Petrolio, 5 titoli che rendono fino al 7,8%

I miglioramenti realizzati dai maggiori gruppi del settore in termini di guadagni di efficienza, spiega Milanofinanza.it, hanno avuto un impatto rilevante nel business del downstream. Chi ne beneficerà di più? Il giudizio degli analisti di Barclays.

1. Bp
Il titolo Uk, che tratta 18,3 volte l’utile 2016 e 9,1 quello del 2017, ha un rendimento della cedola stimato 7,7% nel 2016 e 7,5% nel 2017. Il rating è overweight (sovrappesare). Il downstream di Bp rappresenta il 24% del capitale investito e nel 2015 ha generato circa 8 miliardi di dollari di cash flow. Il focus del management è sull’efficienza, visto l’obiettivo di 2,5 miliardi di dollari miglioramenti nel 2017 rispetto al 2014.

2. Royal Dutch Shell
Il rating è overweight (sovrappesare). Il dividend yield (azioni di classe A) è 7,8% nel 2016 e 7,6% nel 2017, mentre il p/e (prezzo/utile) crolla da 20,2 a 10,5. Quando Ben Van Beurden è diventato ceo all'inizio del 2014, il business Oil Products è stato identificato come un’area in cui erano necessari molti miglioramenti, che sono stati in seguito realizzati.

3. Total
Rating neutrale (equalweight). Il titolo, che viene scambiato 16,1 volte l’utile 2016 e 11,1 quello del 2017, ha un rendimento della cedola del 5,6% sia nel 2016 che nel 2017. Il downstream rappresenta il 15% del capitale investito e nel 2015 ha generato 7,9 miliardi di dollari di cash flow (prima dei movimenti di capitale circolante). La capacità totale di raffinazione è in calo del 17% negli ultimi 10 anni e, aspetto ancora più importante, la capacità europea è in riduzione del 27%, parzialmente compensata dalla partecipazione della società nella nuova raffineria Jubail.

4. Eni
Il rating è neutrale (equalweight).
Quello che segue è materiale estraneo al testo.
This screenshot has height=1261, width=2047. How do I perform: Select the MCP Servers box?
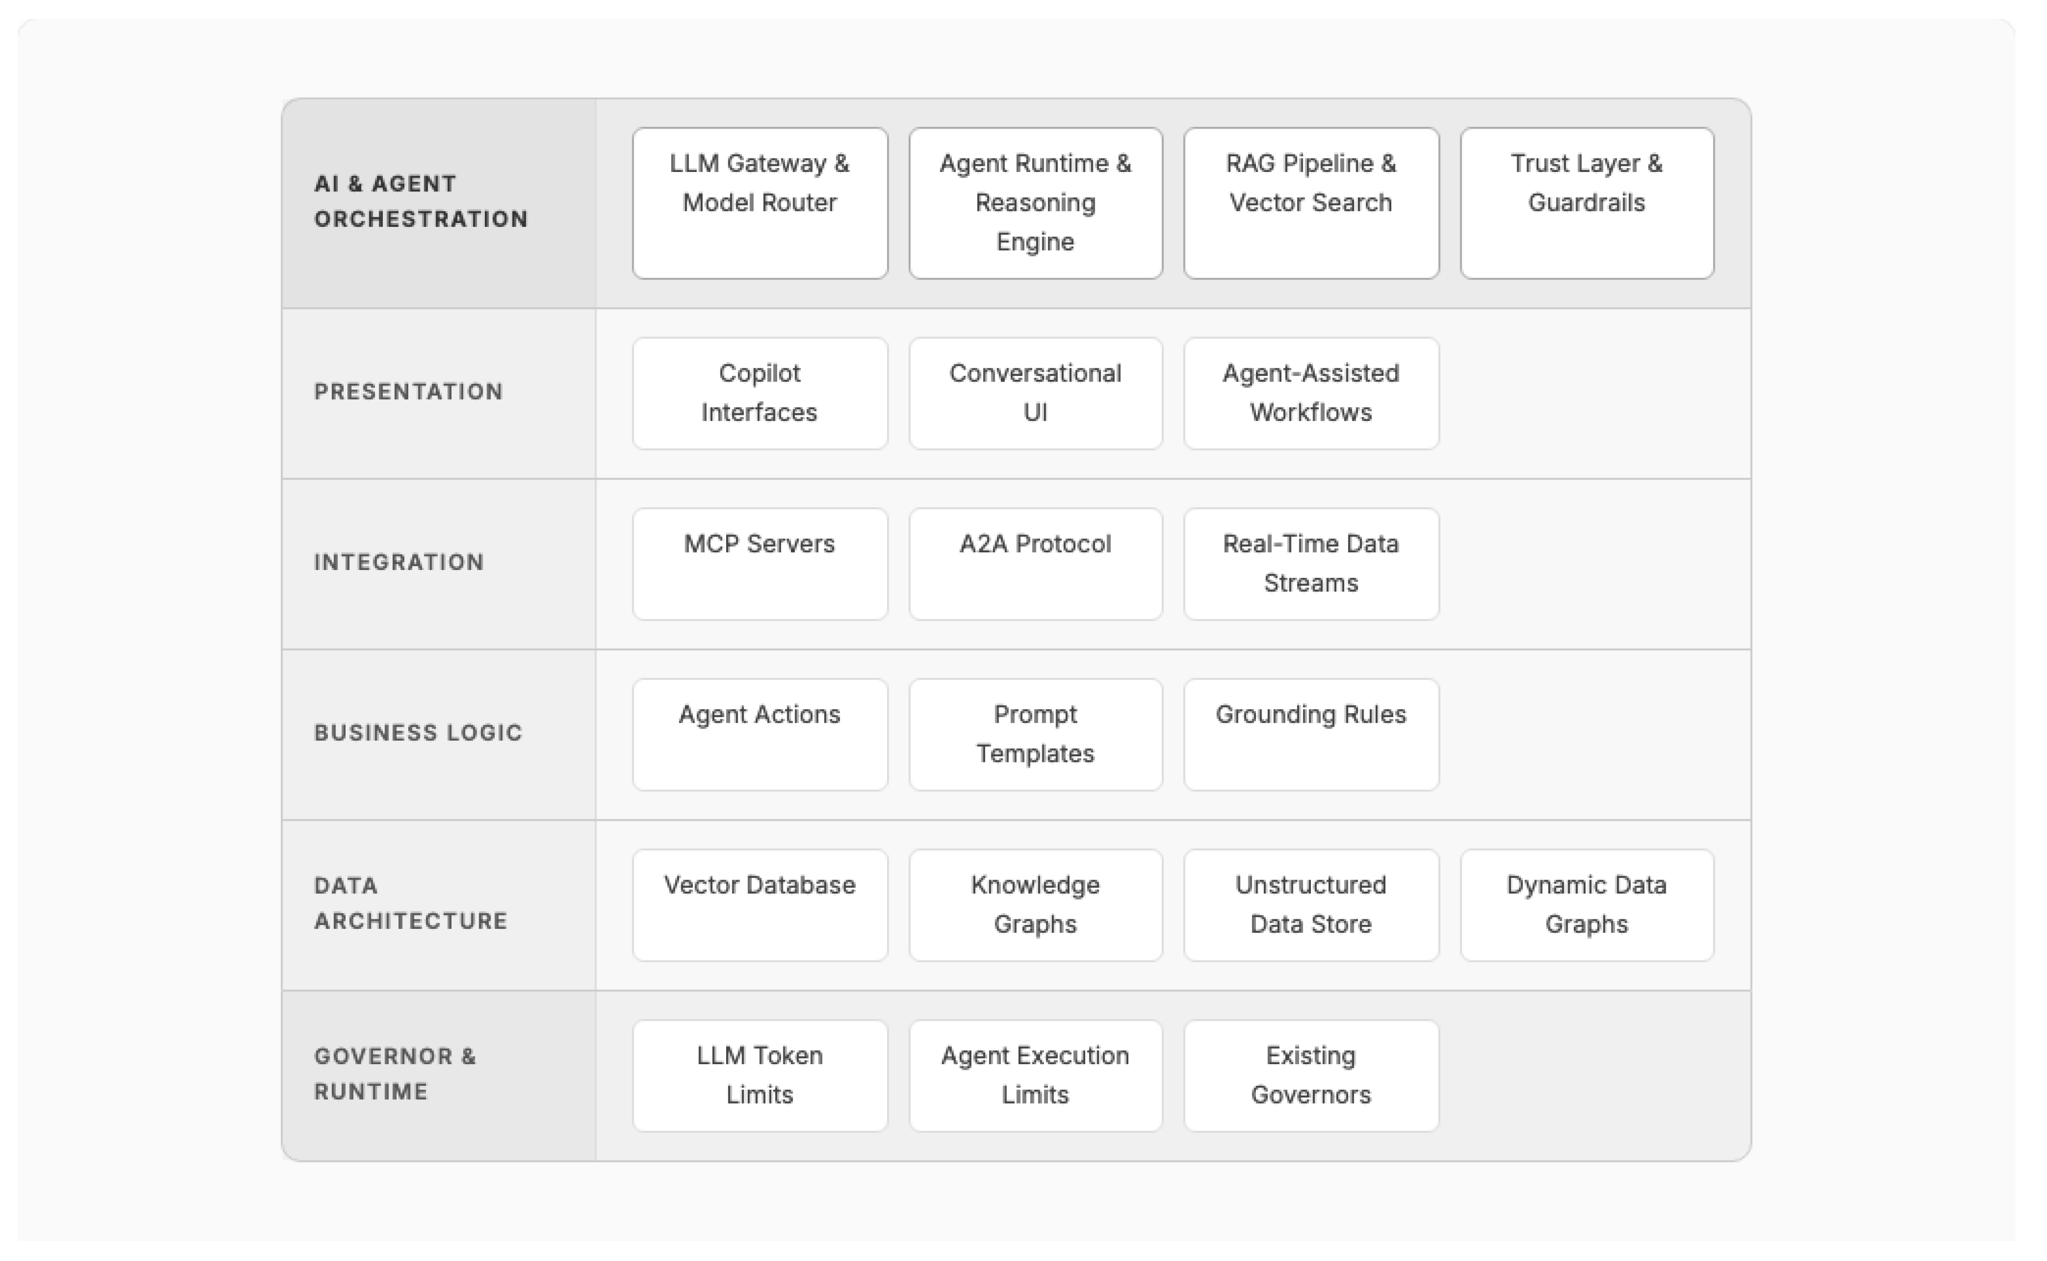pyautogui.click(x=759, y=564)
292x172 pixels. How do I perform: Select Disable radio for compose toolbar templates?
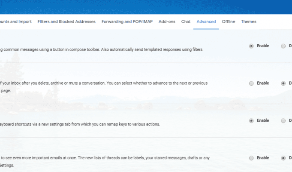[x=283, y=46]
Il dividend yield è 5,8% sia nel 2016 che nel 2017, mentre il p/e (prezzo/utile) 2017 è 19,2. Eni ha una divisione downstream inferiore ai concorrenti, con meno del 10% di capitale investito nel business. Nel 2016 gli analisti si aspettano un Roace (redditività media del capitale impiegato) nel downstream del 5,5%, che rappresenta un netto miglioramento dai rendimenti negativi registrati nel 2010, ma è notevolmente al di sotto della media del settore (15%).

5. Repsol
Rating overweight (sovrappesare). Il titolo, che viene scambiato 10,6 volte l’utile 2016 e 8,7 quello del 2017, ha un rendimento della cedola del 5,2% nel 2016 e del 6,9% nel 2017. Il downstream rappresenta il 24% del capitale impiegato dal gruppo anche dopo l'acquisizione e negli ultimi cinque trimestri ha generato l'80% del flusso di cassa. Repsol ha investito pesantemente nel downstream nel periodo 2006-2011, ristrutturando le raffinerie di Bilbao e Cartagena.